Recuperó su bicicleta robada con un engaño, ¿Delito?
El posteo se viralizó y con una ingeniosa treta pudo recobrar el bien que fue objeto del robo. Se analizan las implicancias legales
El abogado Leandro Dias (@leandroadias) expuso que la situación es “impune porque no se apoderó de ninguna cosa ajena, sino de una propia. La ajenidad se define por las reglas del derecho civil’.
Agregó que “la posesión de mala fe del ladrón no afecta el derecho de propiedad sobre la cosa mueble”, por ende no tendría un juicio de reproche penal.

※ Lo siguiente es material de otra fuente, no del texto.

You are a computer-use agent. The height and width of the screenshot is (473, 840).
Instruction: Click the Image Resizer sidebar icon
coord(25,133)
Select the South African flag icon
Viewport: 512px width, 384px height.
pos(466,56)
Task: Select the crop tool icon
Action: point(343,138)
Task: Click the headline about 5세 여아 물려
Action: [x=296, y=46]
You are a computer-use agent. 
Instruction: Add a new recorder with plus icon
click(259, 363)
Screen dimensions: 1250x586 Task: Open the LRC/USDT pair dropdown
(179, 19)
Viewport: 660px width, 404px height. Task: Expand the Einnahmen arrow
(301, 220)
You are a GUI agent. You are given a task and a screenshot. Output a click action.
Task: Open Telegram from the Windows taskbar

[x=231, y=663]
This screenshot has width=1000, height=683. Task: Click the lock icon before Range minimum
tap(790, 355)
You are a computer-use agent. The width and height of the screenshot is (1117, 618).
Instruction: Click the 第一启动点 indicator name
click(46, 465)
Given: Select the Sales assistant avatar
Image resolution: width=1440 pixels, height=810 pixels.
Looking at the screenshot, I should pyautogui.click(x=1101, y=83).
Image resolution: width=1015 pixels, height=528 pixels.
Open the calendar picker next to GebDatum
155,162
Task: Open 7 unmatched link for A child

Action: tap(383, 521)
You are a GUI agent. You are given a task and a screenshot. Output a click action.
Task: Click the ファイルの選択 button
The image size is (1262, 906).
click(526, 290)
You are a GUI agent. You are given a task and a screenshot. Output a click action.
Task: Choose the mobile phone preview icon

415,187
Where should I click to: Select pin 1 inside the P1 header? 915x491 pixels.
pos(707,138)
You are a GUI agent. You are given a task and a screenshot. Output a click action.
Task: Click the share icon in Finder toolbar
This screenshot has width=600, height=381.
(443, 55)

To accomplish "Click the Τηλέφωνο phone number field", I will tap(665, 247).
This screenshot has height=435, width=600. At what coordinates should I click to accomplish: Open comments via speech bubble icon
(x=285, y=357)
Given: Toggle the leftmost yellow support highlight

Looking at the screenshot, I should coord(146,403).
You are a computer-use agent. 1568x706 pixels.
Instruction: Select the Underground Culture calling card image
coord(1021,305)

Lo curioso es que en el caso no hubo una agresión (respecto de la cual no se aplicaría la lexcepción de la legítima defensa porque ya perdió de vista al ladrón, recordemos el caso del Ingeniero Santos) sino un engaño, una estafa.
Pero a su vez no se puede desapoderar de algo que no es propio del ladrón, porque la cosa sigue siendo ajena. Entonces en principio no habría consecuencias penales para la víctima del robo.
Nunca comprar robado
Además del reproche penal al ladrón de la bicicleta, contra quien debe promover la denuncia ante la fiscalía aportando sus datos y los del hecho, quien compre robado puede tener problemas legales si lo hace sabiendo que la cosa no fue obtenida de modo legítimo.
Por ende, nunca comprar usado si no se conoce el origen del bien, si no es una persona de confianza, si muestra factura o el precio es bajo.